In a dining landscape where skilled line cooks are impossible to find and even harder to retain, and where fast casual chains don’t so much grow as metastasize, I can only imagine the provocative conversations that must have taken place between Mr. Chang and his investors about the prospect of getting into the fast casual business themselves.
But fear not - there is still a spark of Momofuku-esque anarchy here, since Bang Bar is, as Wells was apparently told by David Chang in a phone interview, “[a] collaborative effort [that] has no chef.” This must be why the only name that appears in the article is David Chang’s. Notably absent: the names of the cooks who came up with the mortadella doner (served at breakfast). The names of the cooks who developed the extraordinary bread that comes with the dips.

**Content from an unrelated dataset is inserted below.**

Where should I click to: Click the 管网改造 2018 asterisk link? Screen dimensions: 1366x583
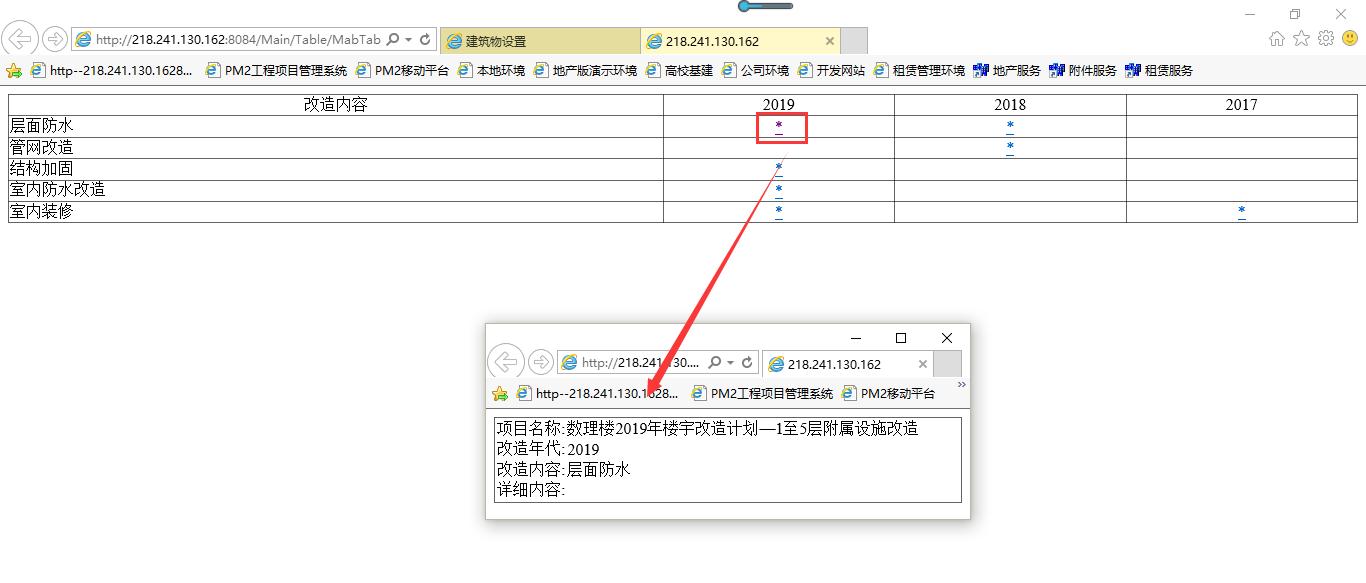coord(1010,148)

Absent also, the names of the prep cooks who assemble the spits each morning and laminate the doughs in the wee hours.
When I went the line, clearly audible on the other side of the glass sneezeguards, sounded just like the one at a high end restaurant. “Fire two pork, then one chicken on rice.” “That’s four pork all day, right?” “Four all day!” Japanese knives gleamed unsullied on their cutting boards while two cooks used electric shawarma shavers on the slowly spinning logs of meat. One cook had no job other than to griddle each leaf of bread before it was filled. He did not look like he was communing with the bread and the flame, learning from them and becoming one with the process, in the way that the apprentice toasting seaweed did in Jiro Dreams of Sushi. He looked, in a word, bored. As a consumer, I certainly prefer to have my shawarma sandwich rolled by someone who pays it as much attention as they would a filet of turbot. As a cook, I wonder if this is the kitchen anarchy they were looking for when they went to work for David Chang. At least they get to use high tech shawarma spits.

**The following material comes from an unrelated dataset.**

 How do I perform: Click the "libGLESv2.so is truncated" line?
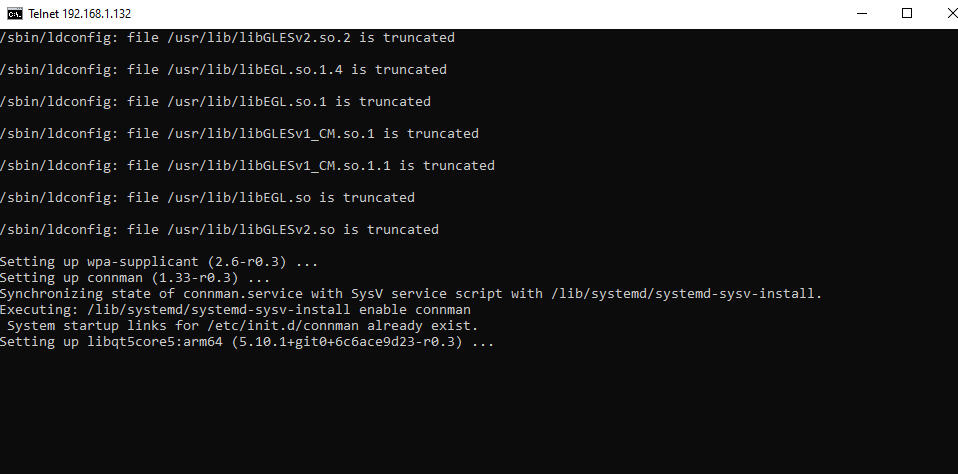(x=219, y=230)
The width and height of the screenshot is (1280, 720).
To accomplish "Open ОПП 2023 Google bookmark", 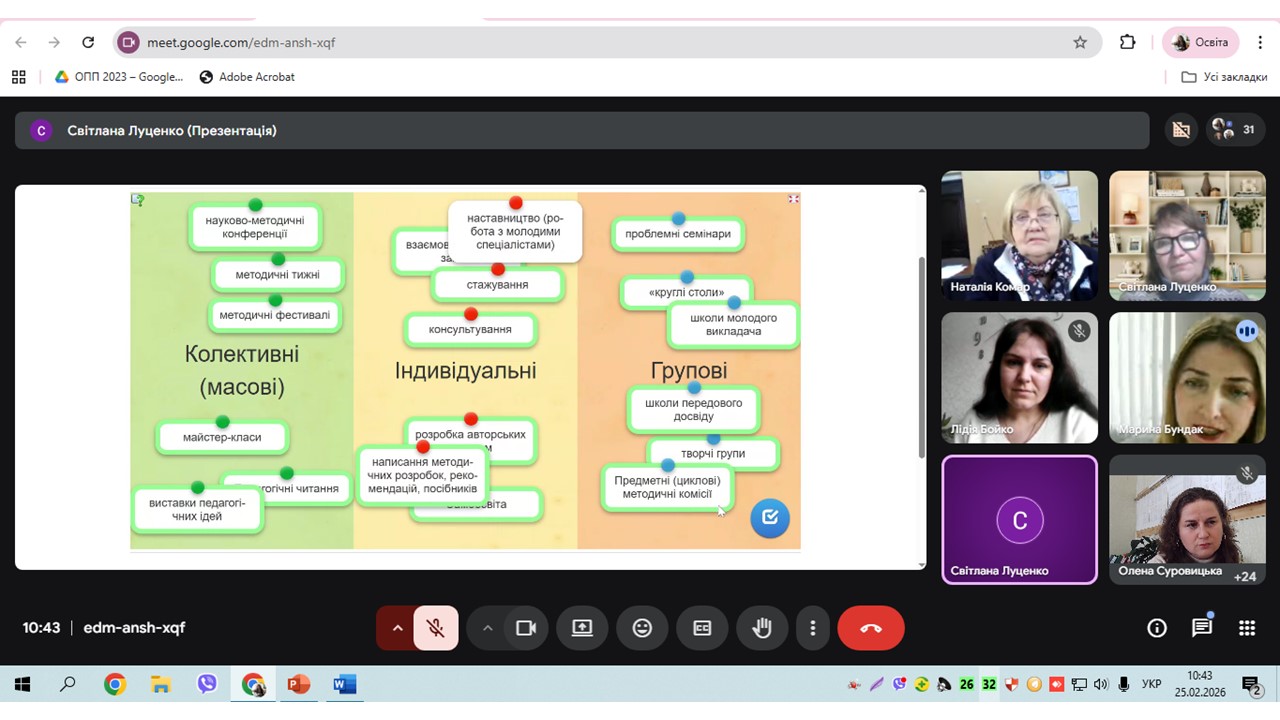I will [119, 77].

“If anybody grasps the cultural implications of bringing $6 street meat sandwiches indoors where they can perfume the air breathed by consumers of Pink shirts and Floga furs, it is Mr. Chang,” Wells writes. It is certainly not his landlords at the Time Warner Center, who could have had their pick of a dozen street carts parked outside, or any one of hundreds of food trucks and other food startups in New York, or indeed, nationwide. If Bang Bar actually did make the Time Warner Center smell like a better version of the streets of New York, one in which you only got the appetizing part of the city’s tapestry of scents, that would have been a wonderful thing. But the ventilation system, like a genie or an army of uniformed cleaners, is quick to whisk the smell of the street away.

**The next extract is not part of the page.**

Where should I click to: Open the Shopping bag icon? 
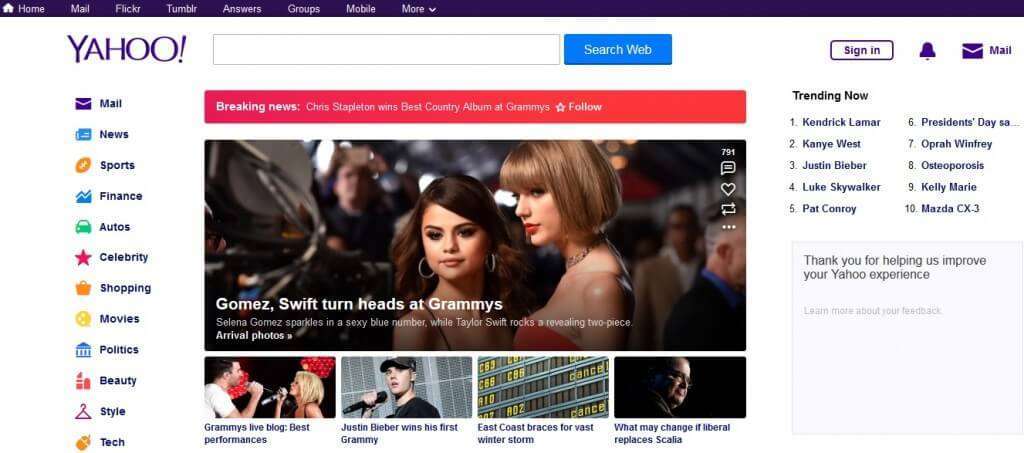83,289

You can’t have a weekly newsletter without at least two sections, and a photo. So here is a second section, and a photo.
Esteemed diner of the week?
This is my dad, having his first Bacardi and coke in probably twenty five years. Bacardi and coke was a nightly ritual for him when I was growing up. I remember stirring them for him using stirrers purloined from the bars in various hotels. I’m pretty sure he didn’t realize at the time that this was the drink of American imperialism, which was especially funny since he hated the United States’ geopolitical arrogance. He’s sitting in the Atlas Bar in Singapore, easily the most absurd bar I’ve ever seen. It occupies the entire lobby of an art deco office building built in 1999 (sic) which is still one of the most expensive buildings ever erected in Singapore.